(Items listed in a dataset)
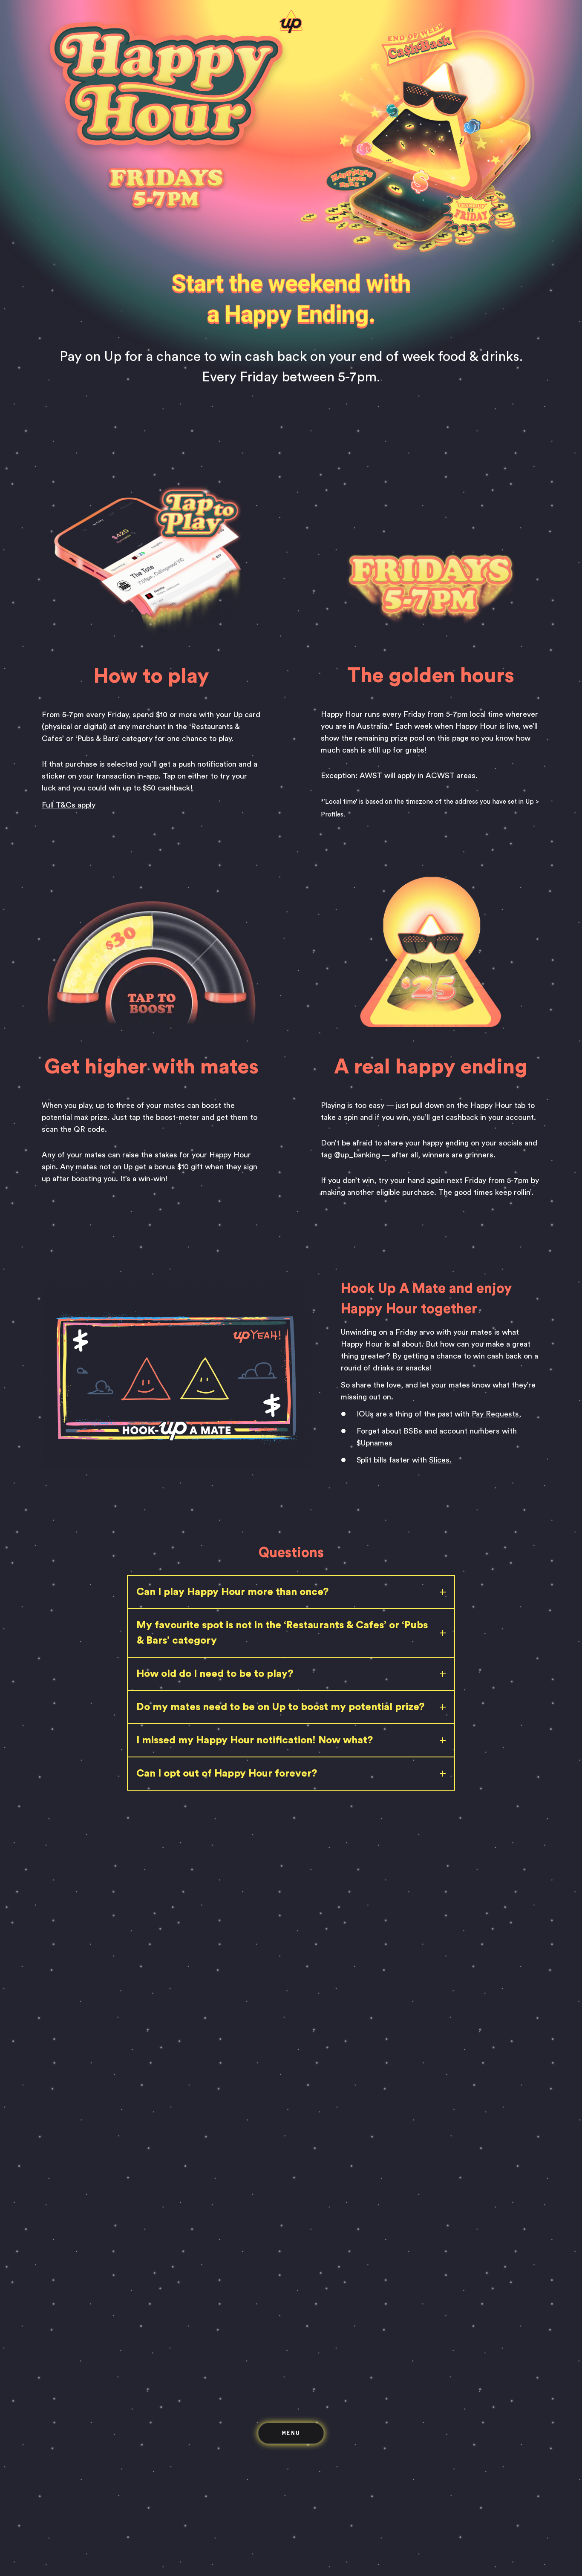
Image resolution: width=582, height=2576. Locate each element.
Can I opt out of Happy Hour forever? (226, 1773)
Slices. (440, 1460)
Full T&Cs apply (68, 805)
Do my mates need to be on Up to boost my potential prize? (280, 1707)
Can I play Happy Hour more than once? (232, 1592)
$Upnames (374, 1443)
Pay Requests (495, 1414)
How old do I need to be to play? (214, 1674)
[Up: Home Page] (291, 30)
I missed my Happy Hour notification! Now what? (254, 1740)
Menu (291, 2433)
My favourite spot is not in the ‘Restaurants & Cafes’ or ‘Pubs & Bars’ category (282, 1633)
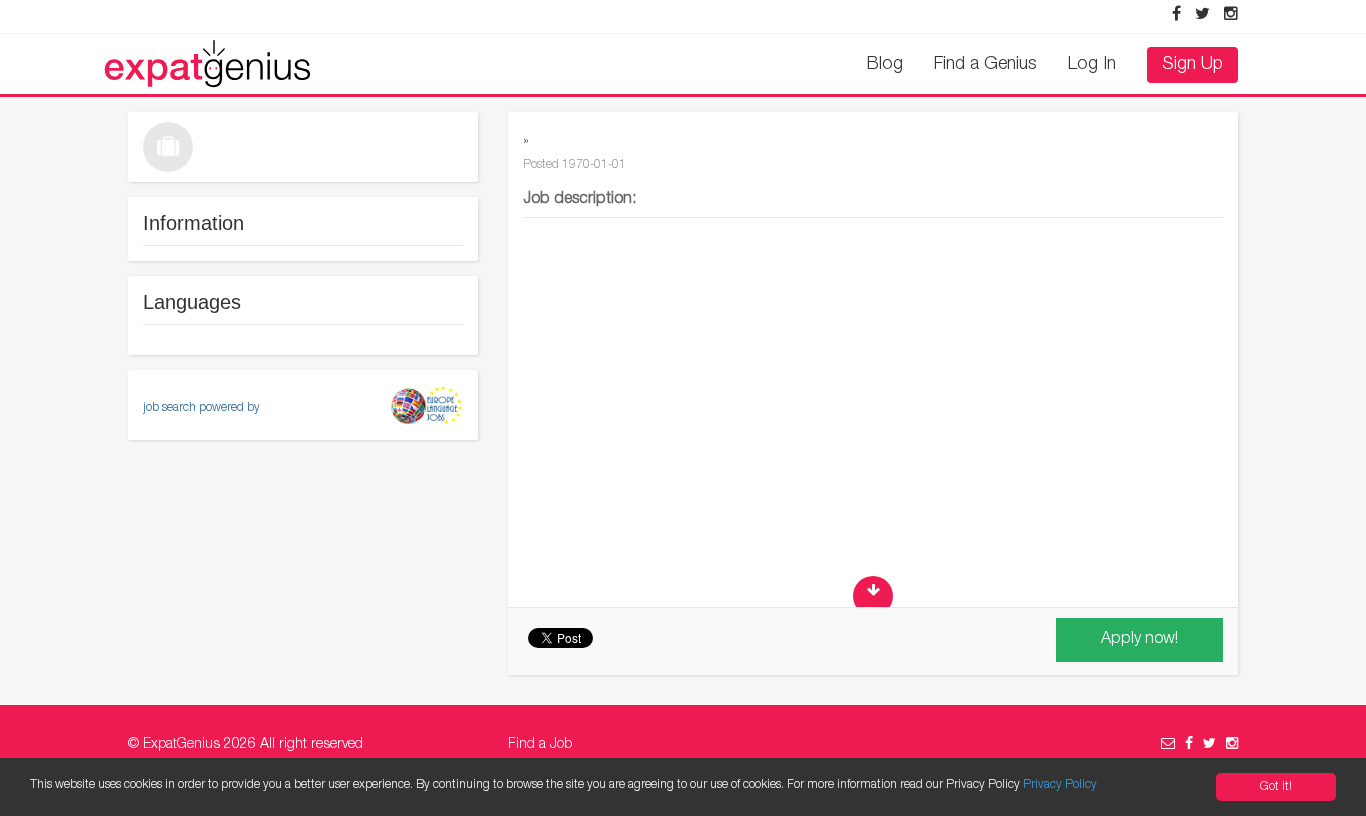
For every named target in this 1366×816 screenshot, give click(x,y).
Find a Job (540, 745)
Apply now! (1139, 640)
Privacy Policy (1060, 785)
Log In (1092, 65)
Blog (885, 65)
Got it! (1276, 787)
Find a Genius (985, 65)
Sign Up (1192, 65)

> Task instructions
Please give the number of lines in the data above where the word "need" appears, and nothing besides.

> Solution to the exercise
2